METHODS: We studied US acute care hospitals from 2003 to 2022 using the Healthcare Cost and Utilization Project Kids' Inpatient Database. We determined the annual proportion of hospitals by pediatric capability level from 1 to 4, defined by which of 24 services were provided (level 1: broadest range; level 4: minimal services). We used Poisson models adjusting for hospital characteristics to evaluate changes from 2003 to 2022. We also measured changes in provision of each specific service.
RESULTS: We analyzed a mean 3927 hospitals per year, which in 2022 were 67.3% nonprofit, 39.7% urban teaching, 47.0% small, and 37.4% in the South. The number of high-capability hospitals decreased over time.
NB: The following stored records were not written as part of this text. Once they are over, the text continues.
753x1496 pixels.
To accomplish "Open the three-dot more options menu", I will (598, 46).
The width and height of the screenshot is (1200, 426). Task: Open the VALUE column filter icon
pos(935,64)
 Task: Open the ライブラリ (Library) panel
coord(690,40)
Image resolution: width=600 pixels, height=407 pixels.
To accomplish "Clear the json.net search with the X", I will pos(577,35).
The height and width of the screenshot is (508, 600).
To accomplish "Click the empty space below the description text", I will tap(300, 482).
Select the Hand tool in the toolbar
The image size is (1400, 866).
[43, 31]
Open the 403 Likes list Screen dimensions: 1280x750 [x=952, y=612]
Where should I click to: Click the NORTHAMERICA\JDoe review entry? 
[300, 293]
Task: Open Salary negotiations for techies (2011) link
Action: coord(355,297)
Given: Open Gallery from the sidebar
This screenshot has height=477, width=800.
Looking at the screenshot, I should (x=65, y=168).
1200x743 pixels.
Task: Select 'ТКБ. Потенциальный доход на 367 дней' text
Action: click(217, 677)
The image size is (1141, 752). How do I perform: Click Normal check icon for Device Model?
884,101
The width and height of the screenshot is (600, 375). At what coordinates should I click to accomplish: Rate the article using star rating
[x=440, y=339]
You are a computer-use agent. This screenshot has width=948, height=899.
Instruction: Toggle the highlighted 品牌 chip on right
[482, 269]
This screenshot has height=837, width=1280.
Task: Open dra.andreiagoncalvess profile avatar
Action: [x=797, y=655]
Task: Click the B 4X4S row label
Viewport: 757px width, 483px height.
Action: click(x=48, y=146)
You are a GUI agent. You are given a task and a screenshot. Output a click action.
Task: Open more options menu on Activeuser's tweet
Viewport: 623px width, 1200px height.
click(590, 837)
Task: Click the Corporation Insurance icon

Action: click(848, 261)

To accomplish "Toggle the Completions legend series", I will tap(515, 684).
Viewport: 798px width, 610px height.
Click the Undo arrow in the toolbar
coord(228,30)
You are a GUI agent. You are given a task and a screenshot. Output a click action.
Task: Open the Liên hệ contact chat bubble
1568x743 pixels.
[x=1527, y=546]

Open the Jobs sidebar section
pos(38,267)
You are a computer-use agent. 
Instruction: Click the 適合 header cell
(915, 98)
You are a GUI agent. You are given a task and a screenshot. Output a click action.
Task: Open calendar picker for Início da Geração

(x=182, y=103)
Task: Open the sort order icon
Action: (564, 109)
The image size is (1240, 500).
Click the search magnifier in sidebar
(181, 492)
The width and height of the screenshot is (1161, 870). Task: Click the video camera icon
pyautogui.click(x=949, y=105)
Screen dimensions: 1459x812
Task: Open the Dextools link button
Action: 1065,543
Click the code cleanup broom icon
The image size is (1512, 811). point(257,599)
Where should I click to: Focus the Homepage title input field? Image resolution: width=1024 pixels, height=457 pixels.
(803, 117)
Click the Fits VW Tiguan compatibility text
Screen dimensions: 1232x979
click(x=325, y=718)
Adjusting for hospital characteristics, level 1 hospitals decreased 38% (95% CI, 27-48), level 2 hospitals decreased 54% (95% CI, 47-60), level 3 hospitals decreased 48% (95% CI, 43-53), and level 4 hospitals increased 137% (95% CI, 119-156). For 17/24 (71%) capabilities, fewer hospitals were capable in 2022 than 2003. The steepest declines of hospital-level specific services were for moderate-intensity services including appendectomy (-50.5%), pneumonia hospitalization (-42.3%), and asthma hospitalization (-41.1%). The smallest changes were for extracorporeal membrane oxygenation (+0.8%), organ transplant (0.0%), and Fontan surgery (-0.1%).
CONCLUSIONS: Low-capability hospitals more than doubled over 2 decades, corresponding to substantial losses in hospitals at all higher levels of pediatric capability. This would be expected to limit child access to care across a range of conditions and complexity.